Esophagus to Small Intestine

Aliment Pharmacol Ther. 2025;61(2):258-267

Chuah KH, Loo QY, Hian WX, Khoo XH, Panirsheeluam S, Jubri NBM, Natarajan V, Khoo S, Mahadeva S

Clinical trial: Treatment of functional dyspepsia according to subtype compared with empirical proton pump inhibitor


Background: International guidelines recommend contrasting initial treatment strategies for functional dyspepsia (FD).
Aims: To evaluate the efficacy and safety of treatment according to subtypes, compared with empirical proton pump inhibitor (PPI), in the initial treatment of FD.
Methods: The authors performed a single-blinded, randomised controlled trial of adults with FD. In the intervention group (treatment according to subtype), patients were categorised into epigastric pain syndrome (treatment esomeprazole); postprandial distress syndrome (PDS; treatment itopride) and overlap (treatment itopride, maintain, add/or switch to esomeprazole at week 4). The control group received esomeprazole only.

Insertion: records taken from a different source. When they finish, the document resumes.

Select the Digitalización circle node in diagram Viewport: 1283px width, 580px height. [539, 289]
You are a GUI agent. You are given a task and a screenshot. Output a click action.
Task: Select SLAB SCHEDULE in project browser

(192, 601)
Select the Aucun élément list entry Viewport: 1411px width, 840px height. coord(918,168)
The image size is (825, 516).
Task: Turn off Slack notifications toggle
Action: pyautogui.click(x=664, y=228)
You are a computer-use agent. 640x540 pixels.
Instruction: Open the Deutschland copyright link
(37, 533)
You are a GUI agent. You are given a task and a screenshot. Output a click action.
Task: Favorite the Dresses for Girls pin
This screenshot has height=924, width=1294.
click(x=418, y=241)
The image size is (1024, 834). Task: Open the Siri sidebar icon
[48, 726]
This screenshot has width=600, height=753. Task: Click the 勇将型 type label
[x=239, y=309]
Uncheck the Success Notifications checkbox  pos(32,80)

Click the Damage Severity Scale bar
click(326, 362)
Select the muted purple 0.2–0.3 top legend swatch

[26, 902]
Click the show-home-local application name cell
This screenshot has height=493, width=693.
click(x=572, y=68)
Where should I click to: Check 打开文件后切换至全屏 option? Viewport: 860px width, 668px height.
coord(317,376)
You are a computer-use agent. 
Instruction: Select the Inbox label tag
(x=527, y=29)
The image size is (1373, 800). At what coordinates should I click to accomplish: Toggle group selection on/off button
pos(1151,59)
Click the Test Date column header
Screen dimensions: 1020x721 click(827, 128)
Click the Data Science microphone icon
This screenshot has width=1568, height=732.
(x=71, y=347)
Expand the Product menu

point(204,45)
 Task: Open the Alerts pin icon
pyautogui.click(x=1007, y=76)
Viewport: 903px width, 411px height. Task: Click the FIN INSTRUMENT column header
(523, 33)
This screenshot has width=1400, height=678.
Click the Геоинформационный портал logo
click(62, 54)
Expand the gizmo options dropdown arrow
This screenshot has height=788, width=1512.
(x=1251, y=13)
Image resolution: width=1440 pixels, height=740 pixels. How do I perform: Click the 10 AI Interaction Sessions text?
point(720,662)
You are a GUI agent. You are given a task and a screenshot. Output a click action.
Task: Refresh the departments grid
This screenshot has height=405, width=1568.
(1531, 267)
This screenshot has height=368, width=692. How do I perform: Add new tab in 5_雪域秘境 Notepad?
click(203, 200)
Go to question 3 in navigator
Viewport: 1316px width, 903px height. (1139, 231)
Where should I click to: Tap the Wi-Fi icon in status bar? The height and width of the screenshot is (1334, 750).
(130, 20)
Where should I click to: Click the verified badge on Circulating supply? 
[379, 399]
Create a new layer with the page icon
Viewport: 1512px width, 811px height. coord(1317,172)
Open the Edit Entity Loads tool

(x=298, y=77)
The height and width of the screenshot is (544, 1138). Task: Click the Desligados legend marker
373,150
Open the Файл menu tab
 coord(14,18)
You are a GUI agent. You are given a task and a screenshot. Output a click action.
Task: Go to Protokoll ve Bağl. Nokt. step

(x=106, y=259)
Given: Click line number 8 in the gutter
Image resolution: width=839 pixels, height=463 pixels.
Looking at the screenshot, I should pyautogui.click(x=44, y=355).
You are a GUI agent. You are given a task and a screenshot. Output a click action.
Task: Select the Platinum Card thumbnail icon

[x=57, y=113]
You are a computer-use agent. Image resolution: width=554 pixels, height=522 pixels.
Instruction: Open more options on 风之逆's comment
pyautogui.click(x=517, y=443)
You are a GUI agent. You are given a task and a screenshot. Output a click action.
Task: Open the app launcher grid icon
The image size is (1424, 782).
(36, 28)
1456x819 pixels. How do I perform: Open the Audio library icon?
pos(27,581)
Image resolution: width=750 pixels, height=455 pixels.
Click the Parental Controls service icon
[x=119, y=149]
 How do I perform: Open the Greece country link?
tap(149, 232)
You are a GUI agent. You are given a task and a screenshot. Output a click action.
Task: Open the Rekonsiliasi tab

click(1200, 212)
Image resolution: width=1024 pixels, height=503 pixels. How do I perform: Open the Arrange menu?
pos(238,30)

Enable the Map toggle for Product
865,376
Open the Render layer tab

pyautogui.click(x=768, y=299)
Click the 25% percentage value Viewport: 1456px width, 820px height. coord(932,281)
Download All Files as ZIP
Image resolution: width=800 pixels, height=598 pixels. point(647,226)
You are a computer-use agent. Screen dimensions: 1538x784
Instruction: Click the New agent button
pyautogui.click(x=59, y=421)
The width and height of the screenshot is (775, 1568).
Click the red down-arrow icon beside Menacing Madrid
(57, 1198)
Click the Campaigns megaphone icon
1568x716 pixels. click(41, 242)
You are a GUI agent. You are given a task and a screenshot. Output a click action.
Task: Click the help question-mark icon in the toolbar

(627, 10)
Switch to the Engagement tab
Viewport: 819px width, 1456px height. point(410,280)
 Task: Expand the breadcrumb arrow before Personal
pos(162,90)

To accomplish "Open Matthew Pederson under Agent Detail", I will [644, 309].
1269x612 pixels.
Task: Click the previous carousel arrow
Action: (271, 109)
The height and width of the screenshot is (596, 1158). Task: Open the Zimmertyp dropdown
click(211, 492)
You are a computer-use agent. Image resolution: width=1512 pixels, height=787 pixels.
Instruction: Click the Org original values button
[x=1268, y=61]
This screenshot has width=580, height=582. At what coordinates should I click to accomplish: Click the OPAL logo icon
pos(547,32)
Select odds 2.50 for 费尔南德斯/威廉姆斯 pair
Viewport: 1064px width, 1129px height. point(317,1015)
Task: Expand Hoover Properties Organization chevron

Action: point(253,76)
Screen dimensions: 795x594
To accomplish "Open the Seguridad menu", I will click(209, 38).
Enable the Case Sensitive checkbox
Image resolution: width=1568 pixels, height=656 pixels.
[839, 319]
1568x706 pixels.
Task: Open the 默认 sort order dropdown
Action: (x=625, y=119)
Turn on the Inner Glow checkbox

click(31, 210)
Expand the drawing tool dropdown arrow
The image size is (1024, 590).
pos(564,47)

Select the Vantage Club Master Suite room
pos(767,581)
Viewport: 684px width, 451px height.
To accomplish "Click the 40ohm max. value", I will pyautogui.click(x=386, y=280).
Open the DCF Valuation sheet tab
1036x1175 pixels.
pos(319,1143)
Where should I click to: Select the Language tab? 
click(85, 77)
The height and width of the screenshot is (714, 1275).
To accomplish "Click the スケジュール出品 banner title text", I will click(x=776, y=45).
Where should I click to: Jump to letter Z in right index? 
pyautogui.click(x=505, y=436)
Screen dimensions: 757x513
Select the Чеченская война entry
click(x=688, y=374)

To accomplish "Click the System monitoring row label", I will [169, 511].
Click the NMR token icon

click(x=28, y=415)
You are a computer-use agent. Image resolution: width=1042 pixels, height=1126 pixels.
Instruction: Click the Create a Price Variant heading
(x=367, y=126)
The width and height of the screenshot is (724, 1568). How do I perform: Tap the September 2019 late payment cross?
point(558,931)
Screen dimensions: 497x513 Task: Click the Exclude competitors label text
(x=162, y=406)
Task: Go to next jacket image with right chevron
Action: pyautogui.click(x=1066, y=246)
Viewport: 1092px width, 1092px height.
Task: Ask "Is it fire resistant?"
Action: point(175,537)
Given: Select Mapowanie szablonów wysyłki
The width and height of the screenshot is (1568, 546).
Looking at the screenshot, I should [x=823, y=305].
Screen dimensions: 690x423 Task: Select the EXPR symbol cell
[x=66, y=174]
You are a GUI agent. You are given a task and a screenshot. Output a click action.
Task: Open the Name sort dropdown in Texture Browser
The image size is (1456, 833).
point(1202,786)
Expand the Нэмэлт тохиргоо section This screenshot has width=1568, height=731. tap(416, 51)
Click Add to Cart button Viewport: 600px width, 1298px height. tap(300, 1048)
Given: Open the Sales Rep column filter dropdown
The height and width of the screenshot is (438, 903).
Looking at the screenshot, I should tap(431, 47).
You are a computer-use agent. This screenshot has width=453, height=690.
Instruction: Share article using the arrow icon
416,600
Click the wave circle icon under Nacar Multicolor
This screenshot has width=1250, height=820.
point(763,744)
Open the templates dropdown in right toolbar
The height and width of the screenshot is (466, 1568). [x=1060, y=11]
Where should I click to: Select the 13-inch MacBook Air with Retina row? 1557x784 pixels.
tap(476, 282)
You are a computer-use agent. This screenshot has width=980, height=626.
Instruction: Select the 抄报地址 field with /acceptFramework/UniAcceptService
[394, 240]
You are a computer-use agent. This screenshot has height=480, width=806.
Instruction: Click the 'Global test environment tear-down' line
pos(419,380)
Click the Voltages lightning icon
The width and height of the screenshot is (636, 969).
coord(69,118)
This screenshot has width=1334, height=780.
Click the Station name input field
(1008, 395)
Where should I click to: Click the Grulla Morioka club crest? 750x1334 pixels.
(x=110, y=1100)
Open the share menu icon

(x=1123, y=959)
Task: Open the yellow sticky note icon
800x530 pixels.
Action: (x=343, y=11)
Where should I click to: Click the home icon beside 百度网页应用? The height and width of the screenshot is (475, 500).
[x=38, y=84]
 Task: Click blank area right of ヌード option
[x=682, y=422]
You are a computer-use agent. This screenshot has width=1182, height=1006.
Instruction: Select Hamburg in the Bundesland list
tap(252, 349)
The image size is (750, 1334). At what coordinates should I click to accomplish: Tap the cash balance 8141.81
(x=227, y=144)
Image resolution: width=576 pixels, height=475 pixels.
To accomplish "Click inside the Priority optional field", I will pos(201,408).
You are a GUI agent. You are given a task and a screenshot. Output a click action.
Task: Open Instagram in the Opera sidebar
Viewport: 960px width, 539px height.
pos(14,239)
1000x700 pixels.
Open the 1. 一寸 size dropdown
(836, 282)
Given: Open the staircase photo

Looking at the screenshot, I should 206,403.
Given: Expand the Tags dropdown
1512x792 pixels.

The primary efficacy outcome was the assessment of global symptom improvement (primary end point: best 2 points from the 7-point Likert scale) over 8 weeks. Secondary outcomes included assessment of the change in 9 individual upper gastrointestinal symptoms, quality of life (Short-Form Nepean Dyspepsia Index, SF-NDI) and adverse events.
Results: The authors randomised 180 patients (median age: 50; 68.7% female; 56.7% PDS) 1:1 into intervention and control arms. The percentage of patients achieving the primary efficacy outcome were 74.4% and 72.2%, respectively (p = 0.74). The improvement of individual symptoms in both groups were similar. The SF-NDI improved after treatment in both groups (p < 0.001) but there was no significant difference in the degree of change between groups. Rates of adverse events between groups were similar at week 8.

Conclusion: Initial treatment of functional dyspepsia according to subtype was not more effective than empirical proton pump inhibitor alone for up to 8 weeks. Further multicentre studies, with a larger sample size, are recommended to validate these findings.